Balanced structural rearrangements. Karyotyping detects balanced translocations and inversions that microarray cannot identify, because microarray is blind to changes that don’t add or remove genetic material.
This is the main reason karyotyping is still the test of choice for parental investigation after a recurrent miscarriage with an abnormal pregnancy tissue result.
Numerical chromosomal abnormalities. Whole-chromosome additions or losses are best detected by karyotype or QF-PCR. NIPT screens for these conditions but does not diagnose them, and a positive NIPT result is followed by a confirmatory karyotype via CVS or amniocentesis.
Sex chromosome conditions. Turner syndrome, Klinefelter syndrome and triple X are confirmed on karyotype.
Confirmation of findings from other tests. A microarray or sequencing finding is often verified with a karyotype or FISH test to identify the location and orientation of the abnormality.
What to ask before having a karyotype
For anyone considering or being offered karyotype testing, three things help:
- Be clear what question is being asked.

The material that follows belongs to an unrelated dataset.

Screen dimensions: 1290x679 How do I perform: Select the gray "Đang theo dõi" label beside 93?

A karyotype is the right test for some questions and not for others.
- Understand what each kind of result would mean. A “balanced translocation” finding is not a diagnosis of infertility; it indicates a risk of producing an unbalanced gamete, but many carriers go on to have healthy pregnancies.
- Ask what would come next if the result is normal. If there is still clinical concern after a normal karyotype, microarray or sequencing is usually the next step.
Karyotyping isn’t the broad genetic screening test the name sometimes implies. It is a focused test with a clear set of uses, and one that earns its place in UK clinical practice when applied to the right question.
Disclaimer
This article is produced for informational purposes only and does not constitute medical advice, diagnosis or treatment. Clinical guidance referenced reflects published NHS, NICE and Genomics England information available as at May 2026. Individual circumstances vary; readers are advised to consult a qualified healthcare professional before acting on any information in this article. This piece was produced in association with London Pregnancy Clinic, which provided background clinical information for editorial purposes. Hyperlinks to external sources are included for reference only and do not represent an endorsement of any product, service or organisation.